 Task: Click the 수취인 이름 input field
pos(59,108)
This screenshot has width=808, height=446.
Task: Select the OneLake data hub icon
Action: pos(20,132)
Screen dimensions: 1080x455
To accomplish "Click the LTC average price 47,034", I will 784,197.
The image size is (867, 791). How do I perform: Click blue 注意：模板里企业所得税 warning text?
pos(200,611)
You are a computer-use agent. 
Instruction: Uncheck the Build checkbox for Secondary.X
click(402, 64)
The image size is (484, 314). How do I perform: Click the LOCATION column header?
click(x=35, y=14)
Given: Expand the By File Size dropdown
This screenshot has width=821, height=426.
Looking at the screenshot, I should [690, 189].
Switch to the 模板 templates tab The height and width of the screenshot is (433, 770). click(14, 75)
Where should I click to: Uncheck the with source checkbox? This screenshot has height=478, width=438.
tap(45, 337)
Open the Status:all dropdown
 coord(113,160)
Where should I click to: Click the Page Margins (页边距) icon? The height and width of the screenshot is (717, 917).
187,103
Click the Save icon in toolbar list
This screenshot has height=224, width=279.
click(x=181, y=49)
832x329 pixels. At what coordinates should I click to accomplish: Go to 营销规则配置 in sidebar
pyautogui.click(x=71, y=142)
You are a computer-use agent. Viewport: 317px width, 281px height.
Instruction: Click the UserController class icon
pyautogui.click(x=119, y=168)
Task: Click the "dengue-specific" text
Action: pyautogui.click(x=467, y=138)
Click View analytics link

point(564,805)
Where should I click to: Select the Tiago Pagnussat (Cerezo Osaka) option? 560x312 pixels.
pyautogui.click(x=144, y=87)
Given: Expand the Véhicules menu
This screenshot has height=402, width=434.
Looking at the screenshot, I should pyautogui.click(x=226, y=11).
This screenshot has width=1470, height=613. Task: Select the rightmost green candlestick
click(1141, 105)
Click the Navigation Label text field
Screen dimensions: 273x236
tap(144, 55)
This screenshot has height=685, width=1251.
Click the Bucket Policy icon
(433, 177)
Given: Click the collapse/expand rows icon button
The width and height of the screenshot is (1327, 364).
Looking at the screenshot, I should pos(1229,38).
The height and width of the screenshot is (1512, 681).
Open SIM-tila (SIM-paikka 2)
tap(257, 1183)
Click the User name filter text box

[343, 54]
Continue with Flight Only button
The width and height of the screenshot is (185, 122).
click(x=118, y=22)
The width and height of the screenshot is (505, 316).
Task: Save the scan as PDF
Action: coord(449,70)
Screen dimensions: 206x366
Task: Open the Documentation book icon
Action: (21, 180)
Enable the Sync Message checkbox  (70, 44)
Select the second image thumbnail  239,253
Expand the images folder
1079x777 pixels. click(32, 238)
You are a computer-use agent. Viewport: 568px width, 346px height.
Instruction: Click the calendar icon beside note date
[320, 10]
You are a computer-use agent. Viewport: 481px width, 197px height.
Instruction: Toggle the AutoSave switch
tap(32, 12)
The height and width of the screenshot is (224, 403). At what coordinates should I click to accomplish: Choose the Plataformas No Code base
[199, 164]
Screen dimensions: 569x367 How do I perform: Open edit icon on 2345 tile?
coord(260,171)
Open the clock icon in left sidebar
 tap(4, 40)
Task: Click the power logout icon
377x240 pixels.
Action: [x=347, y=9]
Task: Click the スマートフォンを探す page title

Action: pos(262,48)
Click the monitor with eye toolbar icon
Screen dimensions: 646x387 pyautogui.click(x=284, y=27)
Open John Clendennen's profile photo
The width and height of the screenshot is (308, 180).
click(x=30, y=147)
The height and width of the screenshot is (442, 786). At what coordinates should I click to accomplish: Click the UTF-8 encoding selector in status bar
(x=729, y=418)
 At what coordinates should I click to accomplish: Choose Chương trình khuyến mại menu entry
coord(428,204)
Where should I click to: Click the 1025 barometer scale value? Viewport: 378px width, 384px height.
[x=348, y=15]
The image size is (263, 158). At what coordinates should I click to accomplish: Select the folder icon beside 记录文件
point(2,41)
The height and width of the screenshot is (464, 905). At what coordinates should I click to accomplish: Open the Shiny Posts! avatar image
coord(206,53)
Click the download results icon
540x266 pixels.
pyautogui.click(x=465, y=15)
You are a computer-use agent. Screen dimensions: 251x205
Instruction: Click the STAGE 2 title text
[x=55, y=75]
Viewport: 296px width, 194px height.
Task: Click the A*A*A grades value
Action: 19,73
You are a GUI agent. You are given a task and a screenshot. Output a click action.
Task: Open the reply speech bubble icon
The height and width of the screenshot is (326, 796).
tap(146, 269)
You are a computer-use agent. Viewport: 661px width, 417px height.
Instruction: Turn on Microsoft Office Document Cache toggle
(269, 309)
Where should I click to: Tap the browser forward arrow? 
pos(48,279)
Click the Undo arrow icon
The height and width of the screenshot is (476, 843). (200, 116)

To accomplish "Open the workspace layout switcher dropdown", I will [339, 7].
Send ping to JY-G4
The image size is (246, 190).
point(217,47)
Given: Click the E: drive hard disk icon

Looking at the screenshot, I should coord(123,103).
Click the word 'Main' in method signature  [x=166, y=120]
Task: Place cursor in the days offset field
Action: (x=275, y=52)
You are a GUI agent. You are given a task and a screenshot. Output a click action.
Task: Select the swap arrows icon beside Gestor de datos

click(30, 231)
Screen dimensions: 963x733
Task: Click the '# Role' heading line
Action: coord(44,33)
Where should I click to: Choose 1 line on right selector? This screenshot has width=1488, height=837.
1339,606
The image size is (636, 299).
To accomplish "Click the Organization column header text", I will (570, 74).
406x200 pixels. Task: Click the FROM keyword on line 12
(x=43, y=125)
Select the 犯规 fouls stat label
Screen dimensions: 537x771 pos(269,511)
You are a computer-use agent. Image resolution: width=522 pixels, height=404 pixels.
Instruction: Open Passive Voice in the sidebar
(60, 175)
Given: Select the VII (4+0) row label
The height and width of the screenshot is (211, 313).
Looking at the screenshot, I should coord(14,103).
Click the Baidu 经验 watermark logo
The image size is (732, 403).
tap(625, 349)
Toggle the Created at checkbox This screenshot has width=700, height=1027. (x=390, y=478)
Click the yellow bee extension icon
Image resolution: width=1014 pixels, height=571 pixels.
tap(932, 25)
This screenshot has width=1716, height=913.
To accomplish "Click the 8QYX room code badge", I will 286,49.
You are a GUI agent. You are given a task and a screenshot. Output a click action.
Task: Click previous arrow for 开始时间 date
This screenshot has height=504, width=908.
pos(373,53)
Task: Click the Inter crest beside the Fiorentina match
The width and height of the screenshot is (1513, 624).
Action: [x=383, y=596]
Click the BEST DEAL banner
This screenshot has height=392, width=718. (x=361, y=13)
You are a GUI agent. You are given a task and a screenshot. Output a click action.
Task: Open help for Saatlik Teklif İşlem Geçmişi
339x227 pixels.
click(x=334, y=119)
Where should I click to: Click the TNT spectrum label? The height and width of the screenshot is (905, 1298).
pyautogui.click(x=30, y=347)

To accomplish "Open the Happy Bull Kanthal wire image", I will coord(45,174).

> _Task statement_
Return each line of the preceding material in which "button" can be found.

> _Expected answer_
Given: Click the collapse/expand rows icon button
Continue with Flight Only button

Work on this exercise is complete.